Raw data:
┏━━

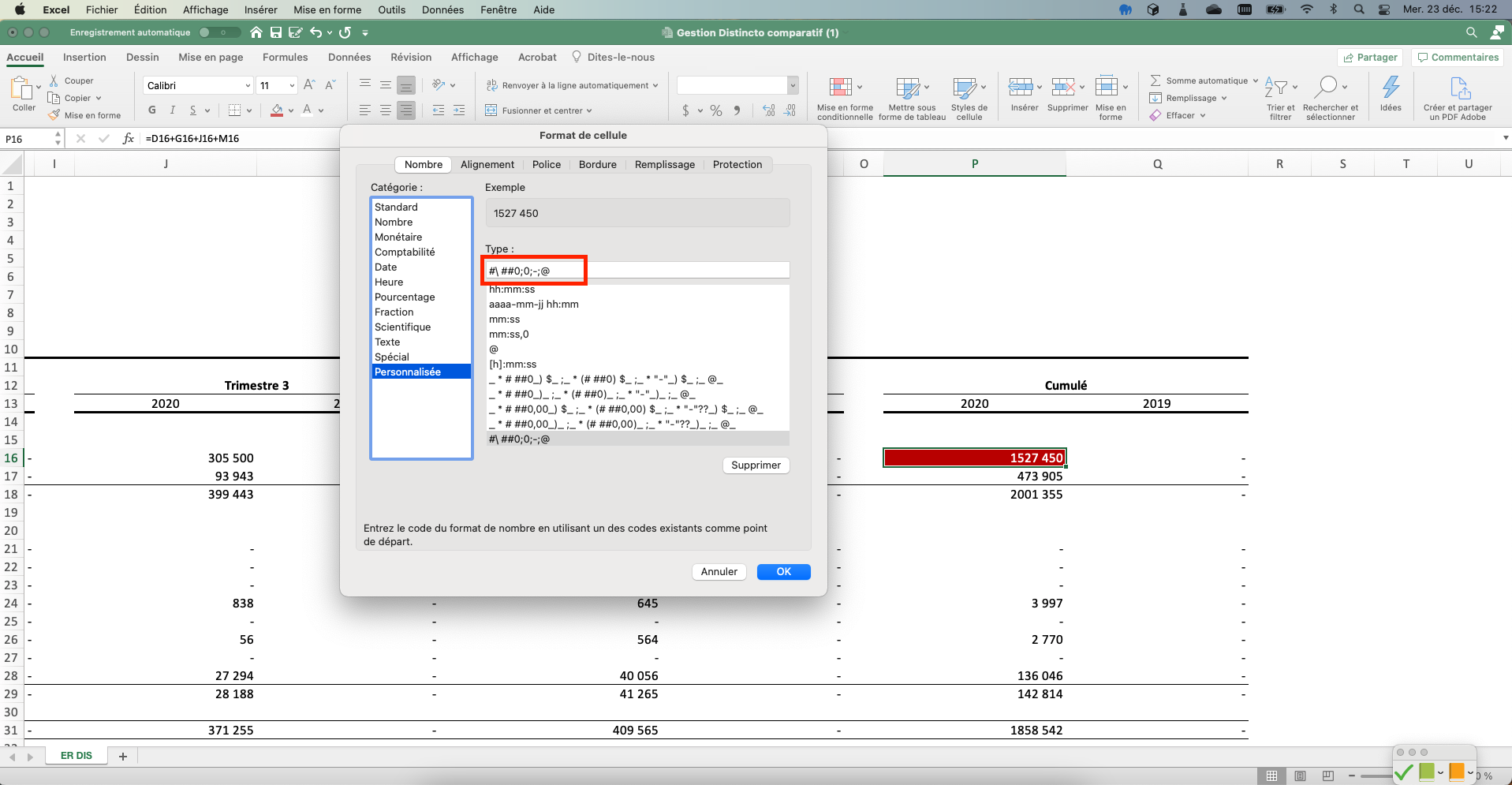Screen dimensions: 1512x785
Task: Toggle bold formatting with G button
Action: point(151,110)
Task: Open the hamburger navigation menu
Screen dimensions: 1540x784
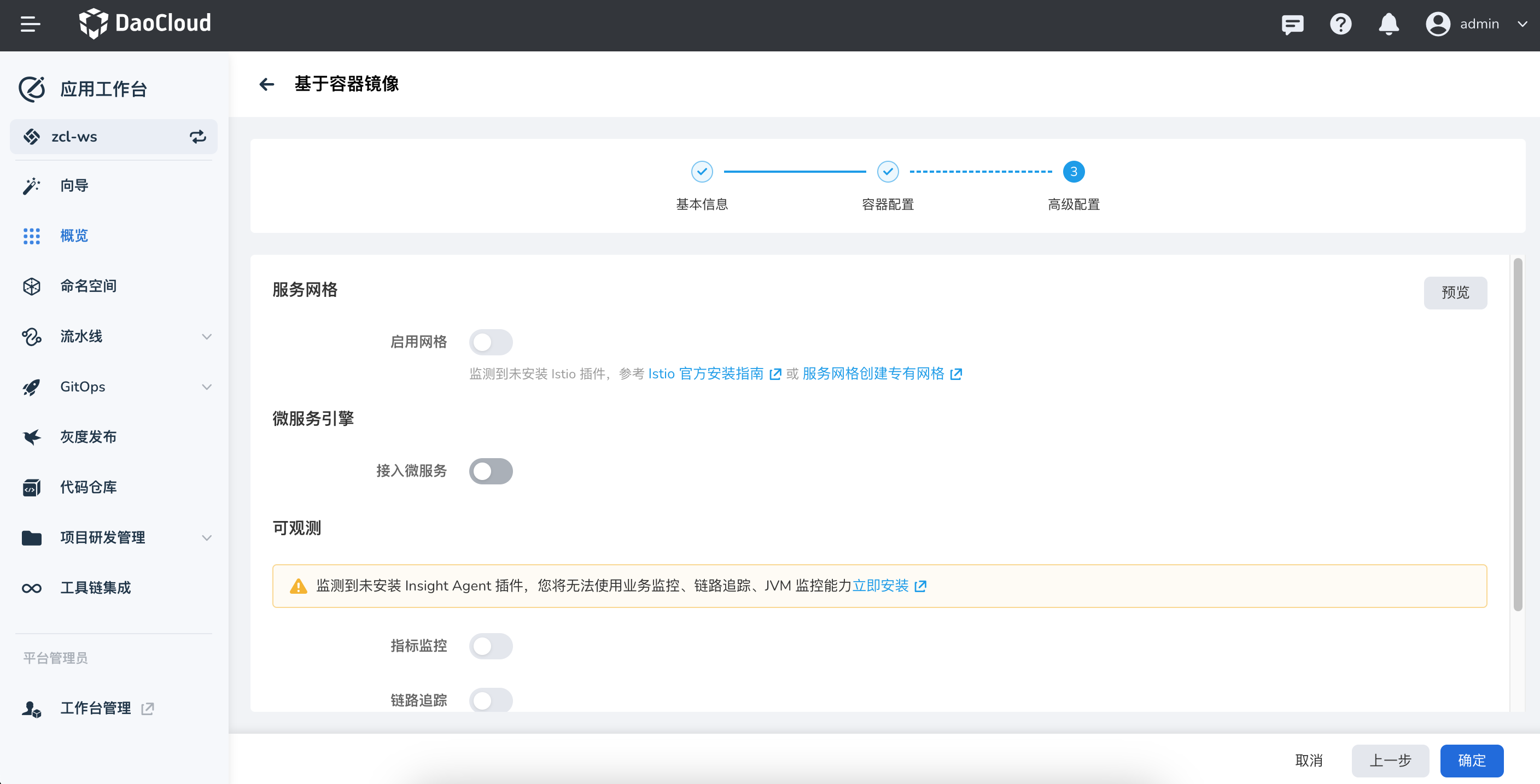Action: 30,25
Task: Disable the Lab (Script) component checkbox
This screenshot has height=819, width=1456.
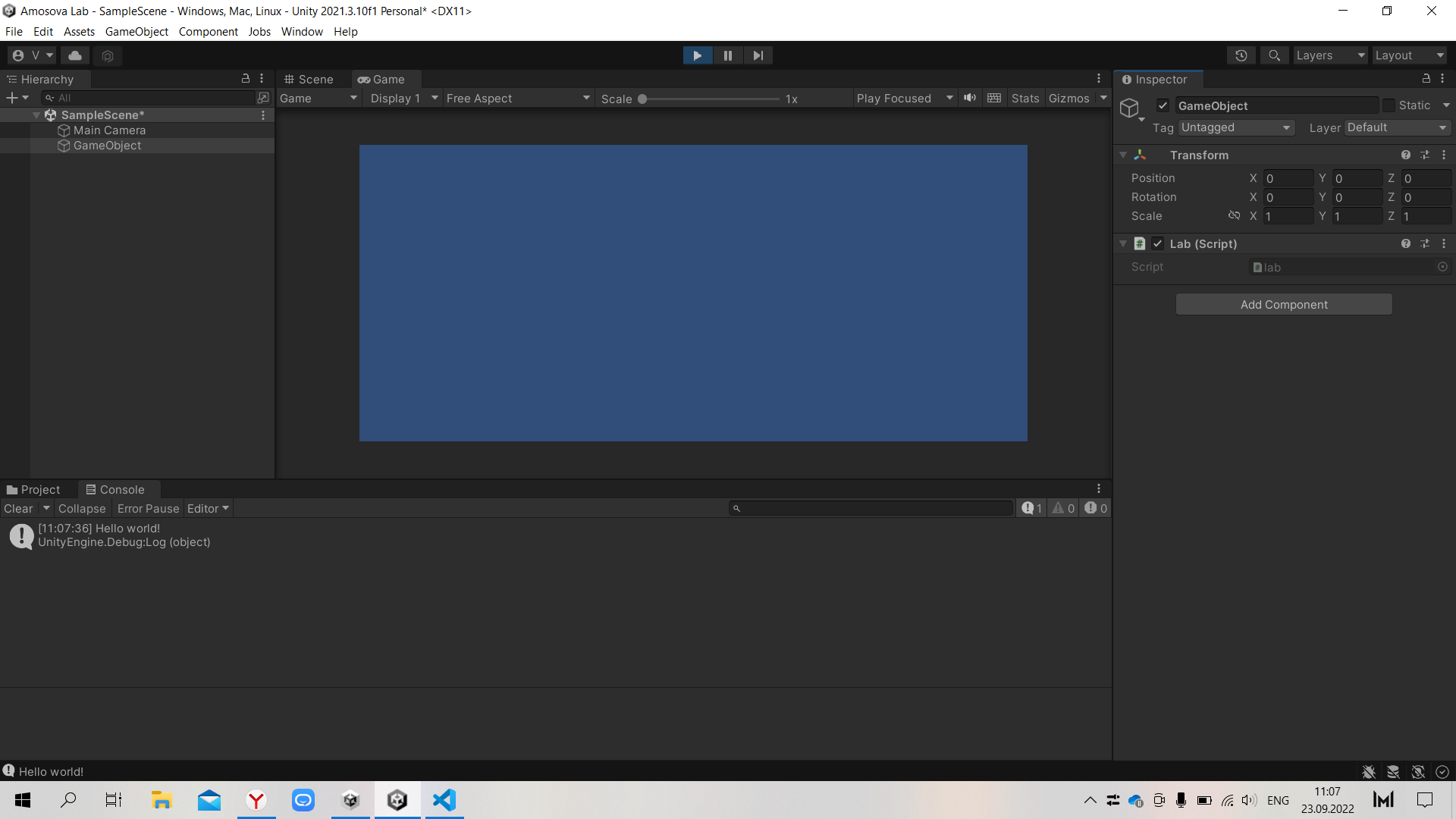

┗━━

Try it:
Once the line containing "Task: Open the hamburger navigation menu" has been found, write out exactly that line and each one after it through the end of the data, leaving out every picture.

Exercise output:
Task: Open the hamburger navigation menu
Screen dimensions: 1540x784
Action: 30,25
Task: Disable the Lab (Script) component checkbox
This screenshot has height=819, width=1456.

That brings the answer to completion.